15 de agosto de 2021

O Chafariz da Praça, nos encontros e desencontros da sua própria história

Por esta altura, há precisamente 120 anos, estava concluído e a brotar linfa cristalina o Chafariz da Praça. As obras de estabelecimento haviam arrancado em janeiro desse ano, de 1901, e, com este, ficava também concluído o arranjo da praça central da vila, que não havia muito tempo servia de adro e cemitério da antiquíssima matriz de São Bartolomeu e da seiscentista capela da Misericórdia, mas que d'agora em diante constituiria o mais pitoresco postal de Arouca.


Por essa altura, a vila estendia-se por pouco mais do que o casario em redor das praças de baixo e de cima e duas ou três ruas apertadas e de curta extensão. Os poderes, religioso, administrativo e judicial, estavam ali concentrados, paredes meias com pequenas vendas, tabernas, pensões e serviços, pelo que a nova praça prometia ser o palco para os encontros e desencontros da vida local.

Não havia luz, saneamento nem abastecimento de água potável, sendo então este o mais essencial dos referidos serviços. Como o foi, de resto, até há não muitos anos. E por isso, o estabelecimento de bicas, fontanários ou chafarizes públicos de água bebível era considerado uma obra muito importante. Pelo que a proposta de estabelecer um chafariz no centro da renovada praça logo recolheu o agrado e empenho das autoridades municipais.

A proposta ficou certamente a dever-se a António Teixeira Brandão de Vasconcelos, tanto mais que sabia com que manancial de água se haveria de abastecer o fontanário. Com efeito, dele terá tomado conhecimento aquando da execução do Inventário de Extinção do Mosteiro, que foi da sua responsabilidade, enquanto vice-presidente da Câmara, no exercício de 1874/1875.

Porém, por volta de 1890-1892, precisamente durante a sua segunda presidência da Câmara, procuradas as águas do desejado manancial, ter-se-á percebido que a Junta de Paróquia, para além doutras habilidades, havia feito um desvio das mesmas, sem dar qualquer satisfação à Repartição da Fazenda ou à Administração do Concelho, o que desencadeou um diferendo que culminou em várias participações e queixas por parte daquelas entidades.

Paralelamente, logo a Câmara requereu a cedência das referidas águas e, nomeadamente, do manancial que abastecia o extinto Mosteiro, mas os factos acima relatados e a morosidade dos respetivos processos acabou por dificultar a cedência. Passados meia-dúzia de anos, estando já Brandão de Vasconcelos há muito afastado destas lides e a persentir os seus últimos dias, ainda não se havia concretizado. Faleceu em 1897 sem ver um chafariz a jorrar água no centro da "sua" Praça.

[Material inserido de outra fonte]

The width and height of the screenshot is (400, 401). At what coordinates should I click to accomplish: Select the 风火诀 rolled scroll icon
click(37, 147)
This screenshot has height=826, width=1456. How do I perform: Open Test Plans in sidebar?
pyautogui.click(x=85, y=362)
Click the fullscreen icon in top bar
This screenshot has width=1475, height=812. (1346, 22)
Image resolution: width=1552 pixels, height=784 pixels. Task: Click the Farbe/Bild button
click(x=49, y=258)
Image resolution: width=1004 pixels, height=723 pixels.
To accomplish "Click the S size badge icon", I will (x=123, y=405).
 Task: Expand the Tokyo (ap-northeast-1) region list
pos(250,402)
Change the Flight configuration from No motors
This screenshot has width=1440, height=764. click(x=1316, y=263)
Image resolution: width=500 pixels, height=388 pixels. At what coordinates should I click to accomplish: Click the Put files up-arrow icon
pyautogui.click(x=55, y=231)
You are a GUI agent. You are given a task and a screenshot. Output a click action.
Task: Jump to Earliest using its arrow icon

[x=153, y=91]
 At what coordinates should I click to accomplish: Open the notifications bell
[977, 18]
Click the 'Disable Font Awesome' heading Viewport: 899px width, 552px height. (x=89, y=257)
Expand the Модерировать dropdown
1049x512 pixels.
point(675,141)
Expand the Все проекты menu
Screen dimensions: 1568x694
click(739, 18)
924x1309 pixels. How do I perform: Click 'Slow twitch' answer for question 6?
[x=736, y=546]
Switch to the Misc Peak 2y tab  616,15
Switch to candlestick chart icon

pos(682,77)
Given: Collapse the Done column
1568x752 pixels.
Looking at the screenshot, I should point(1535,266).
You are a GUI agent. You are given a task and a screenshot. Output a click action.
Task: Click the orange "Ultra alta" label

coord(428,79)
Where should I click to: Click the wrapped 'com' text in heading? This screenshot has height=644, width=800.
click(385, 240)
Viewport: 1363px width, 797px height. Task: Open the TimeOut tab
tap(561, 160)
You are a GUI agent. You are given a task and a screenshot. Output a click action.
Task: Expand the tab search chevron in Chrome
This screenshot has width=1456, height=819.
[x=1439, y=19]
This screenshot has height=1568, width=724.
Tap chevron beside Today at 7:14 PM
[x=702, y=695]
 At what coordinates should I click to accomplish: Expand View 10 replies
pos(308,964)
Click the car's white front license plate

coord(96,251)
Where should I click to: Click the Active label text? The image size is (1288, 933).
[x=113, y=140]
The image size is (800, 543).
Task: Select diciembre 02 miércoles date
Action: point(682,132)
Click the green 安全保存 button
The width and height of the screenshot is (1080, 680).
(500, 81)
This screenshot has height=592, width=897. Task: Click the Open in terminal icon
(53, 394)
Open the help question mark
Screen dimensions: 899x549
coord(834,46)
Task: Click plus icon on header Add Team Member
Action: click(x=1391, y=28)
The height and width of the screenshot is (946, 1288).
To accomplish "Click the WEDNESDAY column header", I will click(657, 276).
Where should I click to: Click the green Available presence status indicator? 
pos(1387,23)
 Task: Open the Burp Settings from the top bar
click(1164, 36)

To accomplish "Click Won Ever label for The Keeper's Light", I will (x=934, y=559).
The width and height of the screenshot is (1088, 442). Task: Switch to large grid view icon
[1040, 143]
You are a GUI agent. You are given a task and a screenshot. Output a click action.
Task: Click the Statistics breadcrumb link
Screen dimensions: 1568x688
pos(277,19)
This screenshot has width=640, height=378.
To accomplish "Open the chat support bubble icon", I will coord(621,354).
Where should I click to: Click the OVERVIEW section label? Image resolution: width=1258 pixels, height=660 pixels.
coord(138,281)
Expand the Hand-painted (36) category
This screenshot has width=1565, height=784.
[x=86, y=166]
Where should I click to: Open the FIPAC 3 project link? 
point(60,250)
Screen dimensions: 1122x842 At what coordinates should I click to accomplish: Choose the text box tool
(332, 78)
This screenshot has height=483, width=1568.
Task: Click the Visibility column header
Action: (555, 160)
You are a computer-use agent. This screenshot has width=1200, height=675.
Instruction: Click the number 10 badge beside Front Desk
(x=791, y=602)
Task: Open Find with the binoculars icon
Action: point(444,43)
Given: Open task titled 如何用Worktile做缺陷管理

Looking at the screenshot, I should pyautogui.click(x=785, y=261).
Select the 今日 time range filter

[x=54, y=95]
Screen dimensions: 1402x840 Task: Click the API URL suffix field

A cedência da almejada água só viria a concretizar-se, depois de mais alguma insistência, durante a presidência de José Gomes de Figueiredo Sobrinho, em 1899, justificando-se assim o estabelecimento do respetivo Chafariz, que começou a ser composto logo nos primeiros dias de 1901, ficando concluído e a brotar a ansiada linfa poucos meses depois.

Em Junho de 1940, correspondendo a um pedido da Representação Municipal da Acção Católica, a Câmara Municipal deliberou remover o Chafariz do centro da Praça para aí ser erigido um Cruzeiro da Independência ou dos Centenários. Porém, volvido um mês sem que viesse a autorização, por parte da Direção Geral dos Monumentos Nacionais, para mudança do Chafariz para junto da escadaria do antigo edifício dos Paços do Concelho (onde em 1989 veio a ser reimplantado o Pelourinho), a Câmara deliberou indicar àquela Representação a colocação do Cruzeiro da Independência no Largo de Santa Mafalda.

O Cruzeiro da Independência foi então erigido no Largo de Santa Mafalda, onde esteve até há cerca de dez anos, altura em que foi removido, para, até à data, não mais se levantar. Por mera coincidência, na mesma altura, e no mesmo âmbito da Regeneração Urbana do Centro Histórico então realizada, o Chafariz acabou por também ser mudado, mas apenas para o canto da Praça, estando agora no local onde outrora se encontrava o Pelourinho, que está agora onde em 1940 esteve para ser colocado o Chafariz.